Réédition augmentée octobre 2021.

En mai 1946, après neuf années d’internement, Antonin Artaud revient à Paris. Le poète retrouve ses amis et en particulier le galeriste Pierre Loeb qui prépare une exposition de ses dessins. Une relation chargée d’ambiguïté nait de la rencontre d’Artaud et de Florence, fille de Pierre Loeb, alors âgée de seize ans. 

À travers Artaud-Passion, Florence, au crépuscule de sa vie, évoque ses souvenirs avec émotion. Évadé du néant, Artaud, mort en 1948, assiste au récit de Florence sans que cette dernière ait conscience de sa présence.
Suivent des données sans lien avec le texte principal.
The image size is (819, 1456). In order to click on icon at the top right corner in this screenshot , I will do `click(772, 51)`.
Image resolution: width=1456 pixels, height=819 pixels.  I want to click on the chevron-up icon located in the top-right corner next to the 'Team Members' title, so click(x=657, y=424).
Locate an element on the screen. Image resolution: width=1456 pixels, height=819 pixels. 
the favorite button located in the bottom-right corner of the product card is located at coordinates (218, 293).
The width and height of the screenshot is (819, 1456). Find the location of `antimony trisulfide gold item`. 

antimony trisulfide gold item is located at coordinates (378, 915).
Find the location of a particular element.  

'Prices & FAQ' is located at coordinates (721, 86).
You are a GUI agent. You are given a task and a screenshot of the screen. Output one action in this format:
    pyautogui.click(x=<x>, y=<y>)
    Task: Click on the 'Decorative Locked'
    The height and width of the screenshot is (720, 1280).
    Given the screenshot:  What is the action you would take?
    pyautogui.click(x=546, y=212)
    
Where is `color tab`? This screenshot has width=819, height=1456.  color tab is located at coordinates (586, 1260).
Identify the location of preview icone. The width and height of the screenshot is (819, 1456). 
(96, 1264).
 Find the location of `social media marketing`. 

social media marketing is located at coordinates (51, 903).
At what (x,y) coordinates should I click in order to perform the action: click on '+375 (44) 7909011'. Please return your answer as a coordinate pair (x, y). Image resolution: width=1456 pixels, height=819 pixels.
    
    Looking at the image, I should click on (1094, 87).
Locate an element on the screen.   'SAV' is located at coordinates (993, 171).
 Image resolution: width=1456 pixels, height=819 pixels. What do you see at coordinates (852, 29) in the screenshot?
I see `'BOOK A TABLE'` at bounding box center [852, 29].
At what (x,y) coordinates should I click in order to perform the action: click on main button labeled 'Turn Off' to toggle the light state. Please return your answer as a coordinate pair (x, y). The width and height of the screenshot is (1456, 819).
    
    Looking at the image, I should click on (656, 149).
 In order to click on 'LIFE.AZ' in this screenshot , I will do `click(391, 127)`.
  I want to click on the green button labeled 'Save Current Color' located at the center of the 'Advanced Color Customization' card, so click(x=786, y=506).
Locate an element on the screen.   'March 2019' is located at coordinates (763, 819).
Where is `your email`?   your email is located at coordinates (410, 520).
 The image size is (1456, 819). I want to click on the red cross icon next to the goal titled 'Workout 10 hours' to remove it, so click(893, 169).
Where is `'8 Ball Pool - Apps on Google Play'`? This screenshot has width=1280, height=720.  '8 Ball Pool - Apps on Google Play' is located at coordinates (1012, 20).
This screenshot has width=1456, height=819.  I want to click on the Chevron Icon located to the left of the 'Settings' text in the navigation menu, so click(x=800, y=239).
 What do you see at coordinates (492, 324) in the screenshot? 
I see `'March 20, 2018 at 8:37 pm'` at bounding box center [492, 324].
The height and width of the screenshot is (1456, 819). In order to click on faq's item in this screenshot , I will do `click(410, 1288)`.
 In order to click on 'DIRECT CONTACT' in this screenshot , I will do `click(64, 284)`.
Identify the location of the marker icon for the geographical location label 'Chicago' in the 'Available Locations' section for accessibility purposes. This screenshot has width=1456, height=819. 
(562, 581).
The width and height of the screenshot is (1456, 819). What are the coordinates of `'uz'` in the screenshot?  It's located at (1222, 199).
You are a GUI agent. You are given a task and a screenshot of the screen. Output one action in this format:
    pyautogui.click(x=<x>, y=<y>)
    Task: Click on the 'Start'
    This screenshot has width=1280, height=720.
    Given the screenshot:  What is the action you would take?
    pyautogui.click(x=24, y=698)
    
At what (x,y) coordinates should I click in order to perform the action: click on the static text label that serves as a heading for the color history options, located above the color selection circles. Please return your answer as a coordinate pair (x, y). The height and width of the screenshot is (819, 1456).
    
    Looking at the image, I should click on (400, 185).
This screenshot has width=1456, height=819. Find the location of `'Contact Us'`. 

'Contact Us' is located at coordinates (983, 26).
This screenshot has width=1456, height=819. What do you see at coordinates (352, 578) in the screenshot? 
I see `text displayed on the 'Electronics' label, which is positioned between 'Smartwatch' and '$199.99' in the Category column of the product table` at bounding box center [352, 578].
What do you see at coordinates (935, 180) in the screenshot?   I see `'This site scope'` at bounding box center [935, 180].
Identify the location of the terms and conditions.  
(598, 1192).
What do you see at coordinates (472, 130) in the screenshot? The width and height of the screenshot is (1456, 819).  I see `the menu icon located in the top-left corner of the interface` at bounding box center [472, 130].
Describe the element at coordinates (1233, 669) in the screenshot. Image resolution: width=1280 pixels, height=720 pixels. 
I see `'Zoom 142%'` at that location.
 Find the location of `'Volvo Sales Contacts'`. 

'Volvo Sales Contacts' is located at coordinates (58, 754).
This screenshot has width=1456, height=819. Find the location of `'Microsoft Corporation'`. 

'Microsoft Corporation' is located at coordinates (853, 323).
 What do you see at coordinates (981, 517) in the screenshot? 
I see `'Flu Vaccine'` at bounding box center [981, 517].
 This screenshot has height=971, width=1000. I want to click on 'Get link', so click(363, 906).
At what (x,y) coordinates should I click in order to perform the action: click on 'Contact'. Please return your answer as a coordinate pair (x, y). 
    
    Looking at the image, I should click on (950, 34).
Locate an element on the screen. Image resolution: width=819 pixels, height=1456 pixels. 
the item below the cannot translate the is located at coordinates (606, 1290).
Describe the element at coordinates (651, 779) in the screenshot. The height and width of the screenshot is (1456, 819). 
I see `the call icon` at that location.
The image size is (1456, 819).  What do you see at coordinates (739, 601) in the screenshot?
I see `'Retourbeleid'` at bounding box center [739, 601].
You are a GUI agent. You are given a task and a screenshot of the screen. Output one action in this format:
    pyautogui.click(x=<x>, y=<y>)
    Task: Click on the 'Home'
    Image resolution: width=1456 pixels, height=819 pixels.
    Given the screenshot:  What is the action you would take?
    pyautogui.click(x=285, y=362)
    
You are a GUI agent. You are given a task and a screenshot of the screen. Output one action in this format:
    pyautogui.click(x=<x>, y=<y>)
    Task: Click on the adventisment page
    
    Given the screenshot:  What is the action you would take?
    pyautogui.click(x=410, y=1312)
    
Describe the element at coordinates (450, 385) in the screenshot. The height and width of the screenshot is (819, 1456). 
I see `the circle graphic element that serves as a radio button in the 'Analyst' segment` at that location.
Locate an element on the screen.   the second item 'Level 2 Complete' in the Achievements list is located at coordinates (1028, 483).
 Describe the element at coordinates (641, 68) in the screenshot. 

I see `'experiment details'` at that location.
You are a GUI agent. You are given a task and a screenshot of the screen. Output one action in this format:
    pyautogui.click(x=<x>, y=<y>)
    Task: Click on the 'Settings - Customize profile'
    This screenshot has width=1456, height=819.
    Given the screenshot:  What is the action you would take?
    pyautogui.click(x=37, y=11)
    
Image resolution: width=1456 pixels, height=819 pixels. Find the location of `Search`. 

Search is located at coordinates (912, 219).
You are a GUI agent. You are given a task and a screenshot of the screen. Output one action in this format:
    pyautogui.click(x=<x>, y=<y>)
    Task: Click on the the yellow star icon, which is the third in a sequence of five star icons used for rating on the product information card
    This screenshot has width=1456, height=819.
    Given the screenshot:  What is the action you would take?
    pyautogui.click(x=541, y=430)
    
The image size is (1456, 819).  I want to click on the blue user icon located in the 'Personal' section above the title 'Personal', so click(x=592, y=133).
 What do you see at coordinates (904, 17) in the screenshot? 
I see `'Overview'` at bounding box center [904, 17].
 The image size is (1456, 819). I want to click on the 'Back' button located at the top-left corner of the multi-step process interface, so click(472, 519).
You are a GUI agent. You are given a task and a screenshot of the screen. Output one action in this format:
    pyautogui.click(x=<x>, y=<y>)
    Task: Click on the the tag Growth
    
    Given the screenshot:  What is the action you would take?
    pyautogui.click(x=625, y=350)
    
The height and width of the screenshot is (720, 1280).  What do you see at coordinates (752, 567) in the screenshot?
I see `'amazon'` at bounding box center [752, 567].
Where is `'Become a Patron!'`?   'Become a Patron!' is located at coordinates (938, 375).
Peu à peu le poète, qui déclame ses textes en contrepoint de la narration de Florence, va imposer sa présence et dénoncer le mensonge d’une idéalisation qui lui est insupportable. Florence demeure enfermée dans ses souvenirs au point de s’identifier au poète et d’en devenir le porte parole. Librement inspirée des rapports de Florence Loeb et d’Antonin Artaud cette pièce de théâtre est un saisissant hommage au « Théâtre de la cruauté ». 

Artaud-Passion, créé en 2006 au Festival Off d’Avignon 2016 dans une mise en scène d’Agnès Bourgeois, a été repris dans une mise en scène d’Ewa Kraska au Festival Off d’Avignon en 2019. Le présent ouvrage est illustré de photos rares d’Artaud et des répétitions. 

Patrice Trigano a fait des études de philosophie et de droit avant de consacrer sa vie à l’art. Il est galeriste à Paris. Il a déjà publié aux Éditions Léo Scheer, La Canne de saint Patrick (2010, Prix Drouot) et ?Le miroir à sons (2011) ; aux Éditions de La Différence, Une vie pour l’art (2006), À l’ombre des flammes, Dialogues sur la révolte (avec Alain Jouffroy, 2009), Rendez-vous à Zanzibar (correspondance avec Fernando Arrabal, 2010), L’Oreille de Lacan (2015) ; au Mercure de France, Ubu Roi, Merdre (2018) et chez Maurice Nadeau, L’Amour égorgé (2020).